→ Information shown

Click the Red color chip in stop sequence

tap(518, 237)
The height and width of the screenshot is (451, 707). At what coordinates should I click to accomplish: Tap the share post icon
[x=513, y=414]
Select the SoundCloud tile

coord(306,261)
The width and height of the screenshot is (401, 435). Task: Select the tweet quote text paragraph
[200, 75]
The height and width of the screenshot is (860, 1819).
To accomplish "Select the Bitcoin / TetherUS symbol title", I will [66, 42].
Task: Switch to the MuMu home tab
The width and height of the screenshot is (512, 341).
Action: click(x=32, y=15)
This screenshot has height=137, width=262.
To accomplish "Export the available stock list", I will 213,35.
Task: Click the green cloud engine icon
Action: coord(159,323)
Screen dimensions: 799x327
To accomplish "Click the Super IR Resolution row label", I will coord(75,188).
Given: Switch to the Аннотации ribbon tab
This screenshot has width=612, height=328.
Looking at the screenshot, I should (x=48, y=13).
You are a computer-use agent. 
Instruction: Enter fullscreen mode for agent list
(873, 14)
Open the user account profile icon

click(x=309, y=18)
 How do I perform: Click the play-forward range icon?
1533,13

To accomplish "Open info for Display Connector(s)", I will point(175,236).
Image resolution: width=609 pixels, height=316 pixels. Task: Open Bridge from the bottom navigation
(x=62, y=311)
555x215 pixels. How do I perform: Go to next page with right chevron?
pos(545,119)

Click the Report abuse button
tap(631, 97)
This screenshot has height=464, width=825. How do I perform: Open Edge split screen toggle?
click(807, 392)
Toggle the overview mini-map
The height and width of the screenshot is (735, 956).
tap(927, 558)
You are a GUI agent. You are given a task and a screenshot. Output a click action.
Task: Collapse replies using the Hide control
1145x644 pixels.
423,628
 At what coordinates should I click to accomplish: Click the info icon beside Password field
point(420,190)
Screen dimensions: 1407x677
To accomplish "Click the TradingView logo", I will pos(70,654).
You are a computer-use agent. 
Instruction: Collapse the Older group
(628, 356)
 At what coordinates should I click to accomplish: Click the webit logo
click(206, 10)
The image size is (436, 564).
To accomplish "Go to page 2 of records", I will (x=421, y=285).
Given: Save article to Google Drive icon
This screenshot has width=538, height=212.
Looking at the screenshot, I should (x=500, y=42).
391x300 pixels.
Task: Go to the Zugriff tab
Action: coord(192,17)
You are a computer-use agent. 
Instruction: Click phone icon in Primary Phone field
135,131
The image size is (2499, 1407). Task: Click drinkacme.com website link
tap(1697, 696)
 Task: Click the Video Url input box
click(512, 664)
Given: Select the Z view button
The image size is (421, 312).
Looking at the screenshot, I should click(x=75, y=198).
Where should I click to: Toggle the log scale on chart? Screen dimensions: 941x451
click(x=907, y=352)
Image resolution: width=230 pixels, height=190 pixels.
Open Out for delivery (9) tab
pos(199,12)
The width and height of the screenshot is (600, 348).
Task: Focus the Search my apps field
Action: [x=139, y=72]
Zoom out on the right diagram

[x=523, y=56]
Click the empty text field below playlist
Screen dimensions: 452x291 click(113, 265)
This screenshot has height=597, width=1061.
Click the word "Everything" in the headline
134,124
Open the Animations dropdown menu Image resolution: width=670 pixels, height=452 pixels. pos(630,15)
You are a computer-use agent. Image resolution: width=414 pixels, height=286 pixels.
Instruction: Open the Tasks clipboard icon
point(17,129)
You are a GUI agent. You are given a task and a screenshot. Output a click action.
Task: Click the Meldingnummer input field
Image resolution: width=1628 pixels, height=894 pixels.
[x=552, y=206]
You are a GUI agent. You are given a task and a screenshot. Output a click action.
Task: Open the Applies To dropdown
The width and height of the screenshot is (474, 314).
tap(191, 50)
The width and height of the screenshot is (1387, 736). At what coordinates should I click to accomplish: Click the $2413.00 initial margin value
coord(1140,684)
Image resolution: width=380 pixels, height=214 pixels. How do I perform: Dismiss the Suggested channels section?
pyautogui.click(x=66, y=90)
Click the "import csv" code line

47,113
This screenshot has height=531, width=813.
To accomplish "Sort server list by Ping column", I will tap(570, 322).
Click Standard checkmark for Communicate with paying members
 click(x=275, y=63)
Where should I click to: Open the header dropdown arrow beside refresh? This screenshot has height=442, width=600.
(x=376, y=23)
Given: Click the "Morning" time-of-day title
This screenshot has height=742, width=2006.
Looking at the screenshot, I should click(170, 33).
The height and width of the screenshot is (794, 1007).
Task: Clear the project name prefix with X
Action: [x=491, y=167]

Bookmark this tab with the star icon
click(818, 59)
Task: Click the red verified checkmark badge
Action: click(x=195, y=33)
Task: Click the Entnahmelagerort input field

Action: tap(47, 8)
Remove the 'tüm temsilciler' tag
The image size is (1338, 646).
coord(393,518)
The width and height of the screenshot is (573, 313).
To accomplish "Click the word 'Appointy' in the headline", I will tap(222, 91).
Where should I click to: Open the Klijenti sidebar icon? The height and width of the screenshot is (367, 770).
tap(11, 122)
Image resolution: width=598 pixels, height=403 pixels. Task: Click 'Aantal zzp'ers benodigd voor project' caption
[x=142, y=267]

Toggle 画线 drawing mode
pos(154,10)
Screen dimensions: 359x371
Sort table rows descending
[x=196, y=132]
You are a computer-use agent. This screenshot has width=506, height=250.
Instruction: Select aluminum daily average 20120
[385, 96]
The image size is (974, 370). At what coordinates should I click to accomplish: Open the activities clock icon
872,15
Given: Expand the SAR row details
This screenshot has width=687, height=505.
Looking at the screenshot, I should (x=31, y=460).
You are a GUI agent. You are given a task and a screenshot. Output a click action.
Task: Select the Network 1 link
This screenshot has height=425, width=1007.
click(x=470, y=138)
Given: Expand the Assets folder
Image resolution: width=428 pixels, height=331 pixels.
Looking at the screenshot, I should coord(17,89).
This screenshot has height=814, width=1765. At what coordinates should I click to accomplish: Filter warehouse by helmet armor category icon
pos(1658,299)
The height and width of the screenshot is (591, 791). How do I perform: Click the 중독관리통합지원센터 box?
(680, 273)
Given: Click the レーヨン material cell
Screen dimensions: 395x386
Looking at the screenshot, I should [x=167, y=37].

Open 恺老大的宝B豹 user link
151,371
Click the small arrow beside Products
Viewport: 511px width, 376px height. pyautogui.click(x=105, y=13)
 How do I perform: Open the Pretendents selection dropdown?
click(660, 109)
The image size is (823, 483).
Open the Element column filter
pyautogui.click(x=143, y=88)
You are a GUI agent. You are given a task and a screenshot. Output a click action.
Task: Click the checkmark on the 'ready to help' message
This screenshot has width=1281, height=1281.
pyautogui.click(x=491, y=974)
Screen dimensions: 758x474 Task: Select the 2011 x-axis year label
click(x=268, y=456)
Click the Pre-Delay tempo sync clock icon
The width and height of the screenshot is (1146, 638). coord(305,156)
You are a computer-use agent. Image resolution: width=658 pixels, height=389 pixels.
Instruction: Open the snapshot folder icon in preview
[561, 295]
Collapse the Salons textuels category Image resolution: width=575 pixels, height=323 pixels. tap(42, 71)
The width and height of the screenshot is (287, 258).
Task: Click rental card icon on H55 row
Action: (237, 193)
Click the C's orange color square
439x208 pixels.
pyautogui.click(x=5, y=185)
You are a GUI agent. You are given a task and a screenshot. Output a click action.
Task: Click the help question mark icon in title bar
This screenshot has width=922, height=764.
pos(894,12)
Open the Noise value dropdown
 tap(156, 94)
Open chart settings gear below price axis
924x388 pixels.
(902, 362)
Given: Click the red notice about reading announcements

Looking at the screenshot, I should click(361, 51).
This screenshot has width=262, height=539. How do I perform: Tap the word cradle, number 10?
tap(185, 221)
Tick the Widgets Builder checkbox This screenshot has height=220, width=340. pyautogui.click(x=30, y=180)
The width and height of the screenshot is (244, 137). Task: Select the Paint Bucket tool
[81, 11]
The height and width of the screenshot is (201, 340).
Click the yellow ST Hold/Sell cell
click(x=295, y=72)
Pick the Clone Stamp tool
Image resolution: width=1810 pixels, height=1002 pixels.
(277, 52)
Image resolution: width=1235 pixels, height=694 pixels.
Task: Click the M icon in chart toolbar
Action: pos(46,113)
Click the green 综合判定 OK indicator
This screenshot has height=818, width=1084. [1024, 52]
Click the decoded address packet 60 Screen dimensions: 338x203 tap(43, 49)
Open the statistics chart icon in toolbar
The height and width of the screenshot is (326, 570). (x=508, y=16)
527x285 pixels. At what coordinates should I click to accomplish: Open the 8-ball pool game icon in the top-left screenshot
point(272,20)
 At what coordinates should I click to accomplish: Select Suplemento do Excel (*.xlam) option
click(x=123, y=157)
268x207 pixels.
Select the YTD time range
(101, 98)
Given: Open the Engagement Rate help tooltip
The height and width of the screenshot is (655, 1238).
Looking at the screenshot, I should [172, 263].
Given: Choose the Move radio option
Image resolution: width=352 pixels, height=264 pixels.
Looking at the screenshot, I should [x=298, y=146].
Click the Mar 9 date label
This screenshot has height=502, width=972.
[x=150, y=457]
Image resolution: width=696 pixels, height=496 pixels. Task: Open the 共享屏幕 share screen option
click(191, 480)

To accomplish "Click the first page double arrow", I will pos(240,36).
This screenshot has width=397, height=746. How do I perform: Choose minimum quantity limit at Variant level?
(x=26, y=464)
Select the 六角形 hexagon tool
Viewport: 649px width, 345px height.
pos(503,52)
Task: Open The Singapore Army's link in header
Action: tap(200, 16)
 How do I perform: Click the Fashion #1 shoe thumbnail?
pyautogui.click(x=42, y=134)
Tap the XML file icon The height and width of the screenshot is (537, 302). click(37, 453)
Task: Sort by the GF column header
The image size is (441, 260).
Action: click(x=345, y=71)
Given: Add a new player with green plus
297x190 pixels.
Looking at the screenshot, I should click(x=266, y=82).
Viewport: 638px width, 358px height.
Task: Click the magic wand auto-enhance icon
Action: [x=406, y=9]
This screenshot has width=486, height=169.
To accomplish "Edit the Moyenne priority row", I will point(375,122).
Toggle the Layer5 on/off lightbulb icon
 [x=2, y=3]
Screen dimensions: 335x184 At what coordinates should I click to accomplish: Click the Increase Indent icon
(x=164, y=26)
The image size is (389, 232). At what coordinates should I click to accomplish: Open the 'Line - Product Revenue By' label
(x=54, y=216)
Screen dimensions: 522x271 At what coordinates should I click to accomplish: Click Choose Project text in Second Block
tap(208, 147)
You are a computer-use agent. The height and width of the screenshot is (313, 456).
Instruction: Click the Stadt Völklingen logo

→ Assignment
Using the records given above, list every line that includes the word "Expand".

→ Answer for the task
Given: Expand the SAR row details
Given: Expand the Assets folder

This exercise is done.